Paper planes were okay to be sent over the bridge, only protest yourself and don’t aim them at people. The children were fine with this as they were looking to break records or do tricks or other goal and were cheering each other on.
I threw a lot of planes away this weekend that were no longer planes, instead they were crumpled balls—rejects I supposed. At the end of the weekend I put together all the best ones, stacked them on top of each other and put them in the children’s catch-all cabinet. They stacked so nicely because every single plane they had made had been the one, basic plane model.
As my son was getting undressed for a bath tonight I told him, “I have some books on how to make other paper plane models; would you like to try some out next weekend?” He looked pretty interested and said he definitely would. Although next weekend is an awful long way away in the timeframe of a child; he might be into something completely different by then.
The Big Boy Update: My son was confuses by how ‘Mrs.’ is pronounced in the book he was reading tonight. He said there wasn’t even an ‘r’ in it when you said it and why would they spell it that way? I explained it several ways and he finally just decided to pronounce it how I was saying and not worry about how it looked like it should be said.

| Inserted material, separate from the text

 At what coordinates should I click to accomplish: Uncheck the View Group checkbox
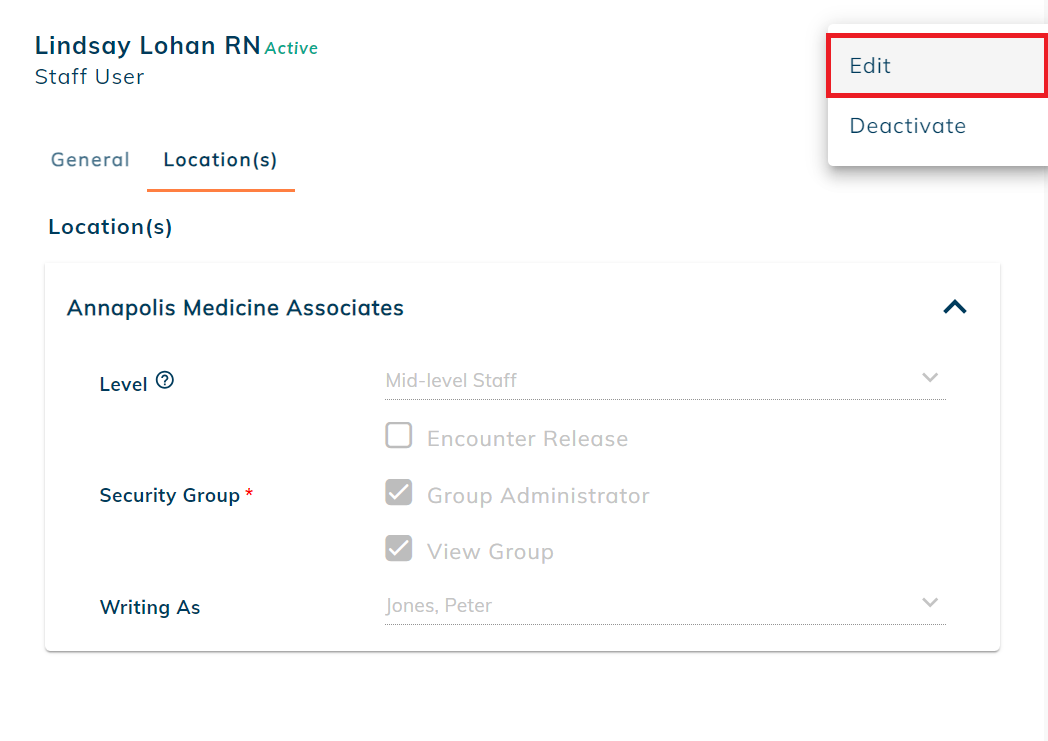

The Tiny Girl Chronicles: My daughter was writing a letter to her braille teacher from last year. I told her to write ‘Ms.’ and then Raffaella. My daughter said, “no, I want the not contracted version of Ms.”. I had to figure out what she was asking and then I realized there are a lot of shortcuts in “contracted” braille that she’s learning and she thought I was giving her a shortcut. Eventually I just told her to spell ‘Miss’ because she was having none of my explanation.